The shadows over the global economy darkened on Thursday as data showed the eurozone's private sector contracted, U.S. manufacturing growth slowed and China's once-booming factories faltered.
In Europe, a downturn that started in smaller states on the eurozone's periphery is now taking root in the core countries of Germany and France, where tepid growth had been the main ballast of support for the euro area economy.
"We are very much in a period of weakening global growth. It doesn't quite feel like 2008 yet, but the danger is we could get there quicker than we think," said Peter Dixon at Commerzbank.
The eurozone composite PMI, or purchasing managers index, comprising the services and manufacturing sectors, fell to 45.9 from April's 46.7, its lowest reading since June 2009 and its ninth month below the 50-mark that divides growth from contraction.

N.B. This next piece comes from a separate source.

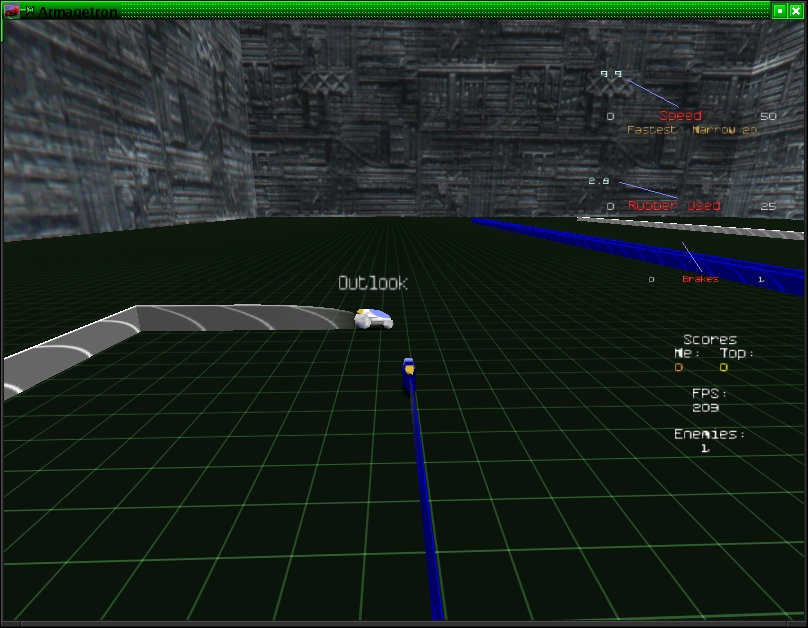Click the Top score label
Viewport: 808px width, 628px height.
(738, 353)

The data sent German Bund futures to a record high as investors sought a safe haven, while the euro neared a two-year low against the dollar.
U.S. LOSES MOMENTUM, CHINA BRAKES
Europe's woes were felt across the Atlantic.
Financial information firm Markit's "flash" U.S. manufacturing PMI slipped to 53.9 in May from 56.0, with slower export sales sapping momentum.
Markit, which also compiles the eurozone PMIs, released its U.S. index for the first time on Thursday but has been tracking data in the entire sector since late 2009.
"The cause seems to lie largely with weak export sales, which likely reflects the deteriorating economic situation in Europe as well as slower growth in China," said Markit chief economist Chris Williamson.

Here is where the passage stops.